Now it's his turn to close his eyes, the corners of his mouth turning up, "Good."
Good? Good?! Good that I'm not homophobic? Or 'good, now I can jump on you.'? Ugh, this boy. I turn around, mirroring the way Eli had been standing a minute ago. I smile to myself, holding my hand up to the sun and remembering the way his hand had felt around mine, I'll just let myself believe that it's the second one. No-one would know if I was wrong anyway...

A noise like a twig snapping from the next overhang over breaks me out of my happiness coma. I glance over, there's no-one there. I look back at Eli, his eyes are still closed and there's still a contented look on his face. It was nothing, I'm just being stupid. But then, out of the corner of my eye I see something. Or think I do anyway. Just a movement, and a bad feeling- one that told me someone was watching us.

A/N

Oh... look at that... a .5 chapter already *sigh* I just felt like I wrote too much in the last one to put this in the last chapter. Sorrry muchhlyyyyy.. Also, I'm sorry if Eli's eyes changed colour haha, I can't remember whether I wrote about them before and I'm pretty sure that Grey grew two inches... woops!

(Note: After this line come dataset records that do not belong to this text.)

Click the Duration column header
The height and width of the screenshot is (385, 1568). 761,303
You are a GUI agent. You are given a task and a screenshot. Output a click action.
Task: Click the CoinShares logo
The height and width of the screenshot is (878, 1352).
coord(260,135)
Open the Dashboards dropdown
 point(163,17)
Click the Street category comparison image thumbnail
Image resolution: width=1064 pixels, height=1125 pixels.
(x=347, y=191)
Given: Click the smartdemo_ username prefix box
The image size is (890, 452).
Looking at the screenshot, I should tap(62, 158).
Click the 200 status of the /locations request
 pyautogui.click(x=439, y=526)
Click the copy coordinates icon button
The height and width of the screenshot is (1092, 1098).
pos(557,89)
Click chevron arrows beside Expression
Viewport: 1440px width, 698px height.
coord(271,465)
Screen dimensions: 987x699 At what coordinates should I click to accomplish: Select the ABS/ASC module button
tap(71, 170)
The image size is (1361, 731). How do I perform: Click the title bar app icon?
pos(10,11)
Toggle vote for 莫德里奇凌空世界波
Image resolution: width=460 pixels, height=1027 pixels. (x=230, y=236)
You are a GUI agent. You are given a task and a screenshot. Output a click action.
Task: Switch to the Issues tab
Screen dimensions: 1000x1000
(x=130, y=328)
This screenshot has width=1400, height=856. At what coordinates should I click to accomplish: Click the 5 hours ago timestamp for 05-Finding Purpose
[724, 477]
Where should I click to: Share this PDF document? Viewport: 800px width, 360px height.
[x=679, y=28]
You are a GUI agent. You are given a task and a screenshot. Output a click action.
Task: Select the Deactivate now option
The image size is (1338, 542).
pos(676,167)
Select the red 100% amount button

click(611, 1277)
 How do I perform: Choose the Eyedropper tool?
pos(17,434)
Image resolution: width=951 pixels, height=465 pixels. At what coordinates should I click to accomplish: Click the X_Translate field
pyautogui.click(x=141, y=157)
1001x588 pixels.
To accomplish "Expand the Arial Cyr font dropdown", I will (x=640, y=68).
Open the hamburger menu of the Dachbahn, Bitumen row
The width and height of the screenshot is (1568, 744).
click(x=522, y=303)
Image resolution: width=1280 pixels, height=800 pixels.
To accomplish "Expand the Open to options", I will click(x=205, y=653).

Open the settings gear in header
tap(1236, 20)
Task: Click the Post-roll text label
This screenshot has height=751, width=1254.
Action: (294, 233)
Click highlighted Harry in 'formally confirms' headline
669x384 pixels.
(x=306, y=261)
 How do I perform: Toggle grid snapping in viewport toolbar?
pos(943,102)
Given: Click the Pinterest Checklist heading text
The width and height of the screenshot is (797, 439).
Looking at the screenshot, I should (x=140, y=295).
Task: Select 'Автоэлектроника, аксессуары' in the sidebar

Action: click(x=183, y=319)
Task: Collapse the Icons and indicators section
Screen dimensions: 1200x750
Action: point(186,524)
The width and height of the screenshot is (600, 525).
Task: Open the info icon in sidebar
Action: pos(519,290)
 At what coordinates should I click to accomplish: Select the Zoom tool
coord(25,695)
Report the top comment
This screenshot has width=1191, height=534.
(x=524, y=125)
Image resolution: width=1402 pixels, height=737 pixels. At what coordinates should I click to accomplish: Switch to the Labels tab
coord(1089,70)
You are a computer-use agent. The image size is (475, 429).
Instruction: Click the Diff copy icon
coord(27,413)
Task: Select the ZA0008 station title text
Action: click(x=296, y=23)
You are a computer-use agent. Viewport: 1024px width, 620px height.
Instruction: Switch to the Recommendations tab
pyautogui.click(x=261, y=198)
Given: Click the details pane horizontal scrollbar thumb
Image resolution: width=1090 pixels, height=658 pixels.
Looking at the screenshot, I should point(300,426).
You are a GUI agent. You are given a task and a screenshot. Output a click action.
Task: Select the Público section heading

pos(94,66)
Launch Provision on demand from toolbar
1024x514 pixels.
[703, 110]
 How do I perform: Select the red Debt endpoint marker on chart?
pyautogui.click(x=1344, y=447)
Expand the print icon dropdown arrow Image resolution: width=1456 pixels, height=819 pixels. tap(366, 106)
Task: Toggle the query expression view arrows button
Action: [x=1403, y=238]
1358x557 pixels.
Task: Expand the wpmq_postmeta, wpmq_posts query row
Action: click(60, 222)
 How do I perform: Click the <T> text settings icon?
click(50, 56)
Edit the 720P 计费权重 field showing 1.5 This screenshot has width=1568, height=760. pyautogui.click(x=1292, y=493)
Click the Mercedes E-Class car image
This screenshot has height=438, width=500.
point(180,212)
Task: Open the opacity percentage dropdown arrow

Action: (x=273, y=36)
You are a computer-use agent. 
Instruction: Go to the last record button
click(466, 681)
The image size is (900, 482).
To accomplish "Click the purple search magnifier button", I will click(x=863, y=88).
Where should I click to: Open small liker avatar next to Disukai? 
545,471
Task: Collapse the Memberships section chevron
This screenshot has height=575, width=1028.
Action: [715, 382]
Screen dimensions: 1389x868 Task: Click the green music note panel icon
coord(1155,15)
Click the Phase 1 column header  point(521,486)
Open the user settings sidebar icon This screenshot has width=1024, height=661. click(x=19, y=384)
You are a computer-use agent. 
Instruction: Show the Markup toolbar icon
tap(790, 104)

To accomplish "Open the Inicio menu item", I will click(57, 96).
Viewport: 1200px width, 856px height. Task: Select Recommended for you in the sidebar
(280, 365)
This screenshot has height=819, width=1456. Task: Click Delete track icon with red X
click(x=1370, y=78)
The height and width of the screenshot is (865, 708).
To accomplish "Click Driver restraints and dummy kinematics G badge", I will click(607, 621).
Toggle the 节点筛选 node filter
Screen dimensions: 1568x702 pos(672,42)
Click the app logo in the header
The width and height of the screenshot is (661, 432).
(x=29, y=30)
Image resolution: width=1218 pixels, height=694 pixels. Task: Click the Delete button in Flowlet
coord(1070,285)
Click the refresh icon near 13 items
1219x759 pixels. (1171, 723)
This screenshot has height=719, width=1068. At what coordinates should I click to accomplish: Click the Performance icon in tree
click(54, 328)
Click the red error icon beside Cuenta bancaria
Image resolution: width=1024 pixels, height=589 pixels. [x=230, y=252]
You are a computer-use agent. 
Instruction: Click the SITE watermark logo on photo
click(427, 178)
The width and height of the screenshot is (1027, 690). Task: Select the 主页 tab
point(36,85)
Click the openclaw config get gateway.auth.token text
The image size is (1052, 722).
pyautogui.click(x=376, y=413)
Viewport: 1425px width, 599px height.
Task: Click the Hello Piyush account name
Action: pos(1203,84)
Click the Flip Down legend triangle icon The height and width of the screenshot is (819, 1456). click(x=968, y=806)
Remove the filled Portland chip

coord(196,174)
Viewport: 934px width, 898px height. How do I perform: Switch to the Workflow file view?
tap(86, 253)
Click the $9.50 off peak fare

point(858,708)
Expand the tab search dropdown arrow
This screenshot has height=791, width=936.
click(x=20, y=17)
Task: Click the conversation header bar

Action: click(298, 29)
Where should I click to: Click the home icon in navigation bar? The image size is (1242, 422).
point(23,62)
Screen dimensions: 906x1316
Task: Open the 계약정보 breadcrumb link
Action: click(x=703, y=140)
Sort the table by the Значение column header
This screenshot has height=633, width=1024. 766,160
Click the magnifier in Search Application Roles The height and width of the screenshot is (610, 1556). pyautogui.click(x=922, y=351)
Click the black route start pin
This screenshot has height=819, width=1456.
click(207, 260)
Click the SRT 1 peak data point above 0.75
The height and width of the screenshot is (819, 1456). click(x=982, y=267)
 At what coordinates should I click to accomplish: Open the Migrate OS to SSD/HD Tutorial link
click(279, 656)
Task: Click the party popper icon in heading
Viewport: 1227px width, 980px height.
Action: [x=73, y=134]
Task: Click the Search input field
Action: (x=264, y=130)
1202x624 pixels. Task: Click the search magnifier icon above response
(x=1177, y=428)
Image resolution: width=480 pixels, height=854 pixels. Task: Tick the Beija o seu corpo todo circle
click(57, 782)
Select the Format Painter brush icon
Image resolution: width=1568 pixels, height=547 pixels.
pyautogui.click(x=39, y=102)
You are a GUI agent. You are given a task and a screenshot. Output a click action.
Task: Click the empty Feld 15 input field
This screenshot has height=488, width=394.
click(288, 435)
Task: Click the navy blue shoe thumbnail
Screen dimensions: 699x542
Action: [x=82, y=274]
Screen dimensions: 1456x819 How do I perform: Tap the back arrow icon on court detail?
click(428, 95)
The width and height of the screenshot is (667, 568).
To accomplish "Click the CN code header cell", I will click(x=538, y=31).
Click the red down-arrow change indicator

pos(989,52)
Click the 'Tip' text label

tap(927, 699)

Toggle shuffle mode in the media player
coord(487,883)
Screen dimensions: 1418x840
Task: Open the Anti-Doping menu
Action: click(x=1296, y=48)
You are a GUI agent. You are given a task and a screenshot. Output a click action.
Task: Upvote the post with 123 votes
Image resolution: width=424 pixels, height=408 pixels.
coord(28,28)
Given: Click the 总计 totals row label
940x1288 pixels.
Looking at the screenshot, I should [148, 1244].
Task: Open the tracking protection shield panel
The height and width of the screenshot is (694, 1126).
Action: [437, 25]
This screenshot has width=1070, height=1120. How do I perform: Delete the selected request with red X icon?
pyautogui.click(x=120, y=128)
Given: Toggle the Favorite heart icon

I'm sorry but I'm about to break the semi-happy mood of the chapter- my sister's best friend who lives in London got beaten up by a gang then stabbed early yesterday morning. All he was doing was going to the shops in a place he's lived for the past 5 years. Despite everything that happened, it's looking like he's going to be okay. I'm just so pissed off at the world because the reason for him being attacked is because he's gay. For a supposedly 'civilised' world- some of us are truly horrific people.